■ What to do: The records below are to be retyped in full. Keep every word.

──────── Given records ────────

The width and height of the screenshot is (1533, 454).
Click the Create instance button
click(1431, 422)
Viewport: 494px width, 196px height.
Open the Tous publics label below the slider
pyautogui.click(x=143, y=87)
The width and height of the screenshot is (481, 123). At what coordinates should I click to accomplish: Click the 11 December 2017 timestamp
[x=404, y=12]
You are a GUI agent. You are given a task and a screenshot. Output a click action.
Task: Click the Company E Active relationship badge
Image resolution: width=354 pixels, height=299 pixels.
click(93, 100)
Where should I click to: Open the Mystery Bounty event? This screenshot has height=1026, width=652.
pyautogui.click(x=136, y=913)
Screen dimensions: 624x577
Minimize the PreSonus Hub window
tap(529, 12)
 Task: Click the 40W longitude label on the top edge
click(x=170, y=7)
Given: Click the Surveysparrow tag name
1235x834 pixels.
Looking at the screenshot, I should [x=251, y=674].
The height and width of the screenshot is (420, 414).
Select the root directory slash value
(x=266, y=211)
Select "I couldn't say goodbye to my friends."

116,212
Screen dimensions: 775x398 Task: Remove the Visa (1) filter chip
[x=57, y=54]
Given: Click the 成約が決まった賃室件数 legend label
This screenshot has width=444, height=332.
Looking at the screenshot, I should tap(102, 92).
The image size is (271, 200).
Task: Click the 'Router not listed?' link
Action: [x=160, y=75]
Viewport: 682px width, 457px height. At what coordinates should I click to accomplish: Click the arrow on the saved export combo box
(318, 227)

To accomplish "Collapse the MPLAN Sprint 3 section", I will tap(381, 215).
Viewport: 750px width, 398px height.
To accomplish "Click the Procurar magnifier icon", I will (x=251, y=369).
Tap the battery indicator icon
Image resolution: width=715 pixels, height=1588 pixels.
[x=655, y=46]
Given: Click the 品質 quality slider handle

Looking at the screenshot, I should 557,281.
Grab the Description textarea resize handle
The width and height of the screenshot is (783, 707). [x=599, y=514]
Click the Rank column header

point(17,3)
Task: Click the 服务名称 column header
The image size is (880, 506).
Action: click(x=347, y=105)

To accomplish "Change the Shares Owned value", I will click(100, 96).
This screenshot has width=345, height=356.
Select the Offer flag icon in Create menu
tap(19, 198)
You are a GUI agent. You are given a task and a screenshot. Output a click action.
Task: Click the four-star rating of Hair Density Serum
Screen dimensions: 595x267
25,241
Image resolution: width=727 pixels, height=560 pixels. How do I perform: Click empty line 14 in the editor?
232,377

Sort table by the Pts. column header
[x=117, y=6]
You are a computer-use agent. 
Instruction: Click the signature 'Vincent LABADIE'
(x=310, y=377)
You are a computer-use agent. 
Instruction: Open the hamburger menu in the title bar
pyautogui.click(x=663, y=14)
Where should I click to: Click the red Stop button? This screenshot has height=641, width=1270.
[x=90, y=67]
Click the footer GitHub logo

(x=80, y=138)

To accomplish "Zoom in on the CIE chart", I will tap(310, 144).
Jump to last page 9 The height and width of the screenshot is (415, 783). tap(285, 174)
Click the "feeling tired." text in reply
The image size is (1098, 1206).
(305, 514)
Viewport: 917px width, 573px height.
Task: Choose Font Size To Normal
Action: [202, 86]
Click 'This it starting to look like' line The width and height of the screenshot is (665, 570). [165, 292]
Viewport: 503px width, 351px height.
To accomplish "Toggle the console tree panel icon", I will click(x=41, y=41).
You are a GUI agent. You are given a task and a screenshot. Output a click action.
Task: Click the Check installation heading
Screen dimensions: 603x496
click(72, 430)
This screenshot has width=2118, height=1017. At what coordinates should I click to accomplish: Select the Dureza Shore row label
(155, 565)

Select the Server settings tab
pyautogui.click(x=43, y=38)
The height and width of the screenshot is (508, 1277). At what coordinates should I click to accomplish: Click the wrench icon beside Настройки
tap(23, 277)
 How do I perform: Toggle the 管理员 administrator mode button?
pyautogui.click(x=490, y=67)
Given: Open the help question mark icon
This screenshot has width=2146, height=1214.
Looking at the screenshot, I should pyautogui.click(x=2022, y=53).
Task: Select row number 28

────────

■ Written answer:
The width and height of the screenshot is (1533, 454).
Click the Create instance button
click(1431, 422)
Viewport: 494px width, 196px height.
Open the Tous publics label below the slider
pyautogui.click(x=143, y=87)
The width and height of the screenshot is (481, 123). At what coordinates should I click to accomplish: Click the 11 December 2017 timestamp
[x=404, y=12]
You are a GUI agent. You are given a task and a screenshot. Output a click action.
Task: Click the Company E Active relationship badge
Image resolution: width=354 pixels, height=299 pixels.
click(93, 100)
Where should I click to: Open the Mystery Bounty event? This screenshot has height=1026, width=652.
pyautogui.click(x=136, y=913)
Screen dimensions: 624x577
Minimize the PreSonus Hub window
tap(529, 12)
 Task: Click the 40W longitude label on the top edge
click(x=170, y=7)
Given: Click the Surveysparrow tag name
1235x834 pixels.
Looking at the screenshot, I should [x=251, y=674].
The height and width of the screenshot is (420, 414).
Select the root directory slash value
(x=266, y=211)
Select "I couldn't say goodbye to my friends."

116,212
Screen dimensions: 775x398 Task: Remove the Visa (1) filter chip
[x=57, y=54]
Given: Click the 成約が決まった賃室件数 legend label
This screenshot has width=444, height=332.
Looking at the screenshot, I should tap(102, 92).
The image size is (271, 200).
Task: Click the 'Router not listed?' link
Action: [x=160, y=75]
Viewport: 682px width, 457px height. At what coordinates should I click to accomplish: Click the arrow on the saved export combo box
(318, 227)

To accomplish "Collapse the MPLAN Sprint 3 section", I will tap(381, 215).
Viewport: 750px width, 398px height.
To accomplish "Click the Procurar magnifier icon", I will (x=251, y=369).
Tap the battery indicator icon
Image resolution: width=715 pixels, height=1588 pixels.
[x=655, y=46]
Given: Click the 品質 quality slider handle

Looking at the screenshot, I should 557,281.
Grab the Description textarea resize handle
The width and height of the screenshot is (783, 707). [x=599, y=514]
Click the Rank column header

point(17,3)
Task: Click the 服务名称 column header
The image size is (880, 506).
Action: click(x=347, y=105)

To accomplish "Change the Shares Owned value", I will click(100, 96).
This screenshot has width=345, height=356.
Select the Offer flag icon in Create menu
tap(19, 198)
You are a GUI agent. You are given a task and a screenshot. Output a click action.
Task: Click the four-star rating of Hair Density Serum
Screen dimensions: 595x267
25,241
Image resolution: width=727 pixels, height=560 pixels. How do I perform: Click empty line 14 in the editor?
232,377

Sort table by the Pts. column header
[x=117, y=6]
You are a computer-use agent. 
Instruction: Click the signature 'Vincent LABADIE'
(x=310, y=377)
You are a computer-use agent. 
Instruction: Open the hamburger menu in the title bar
pyautogui.click(x=663, y=14)
Where should I click to: Click the red Stop button? This screenshot has height=641, width=1270.
[x=90, y=67]
Click the footer GitHub logo

(x=80, y=138)

To accomplish "Zoom in on the CIE chart", I will tap(310, 144).
Jump to last page 9 The height and width of the screenshot is (415, 783). tap(285, 174)
Click the "feeling tired." text in reply
The image size is (1098, 1206).
(305, 514)
Viewport: 917px width, 573px height.
Task: Choose Font Size To Normal
Action: [202, 86]
Click 'This it starting to look like' line The width and height of the screenshot is (665, 570). [165, 292]
Viewport: 503px width, 351px height.
To accomplish "Toggle the console tree panel icon", I will click(x=41, y=41).
You are a GUI agent. You are given a task and a screenshot. Output a click action.
Task: Click the Check installation heading
Screen dimensions: 603x496
click(72, 430)
This screenshot has width=2118, height=1017. At what coordinates should I click to accomplish: Select the Dureza Shore row label
(155, 565)

Select the Server settings tab
pyautogui.click(x=43, y=38)
The height and width of the screenshot is (508, 1277). At what coordinates should I click to accomplish: Click the wrench icon beside Настройки
tap(23, 277)
 How do I perform: Toggle the 管理员 administrator mode button?
pyautogui.click(x=490, y=67)
Given: Open the help question mark icon
This screenshot has width=2146, height=1214.
Looking at the screenshot, I should pyautogui.click(x=2022, y=53).
Task: Select row number 28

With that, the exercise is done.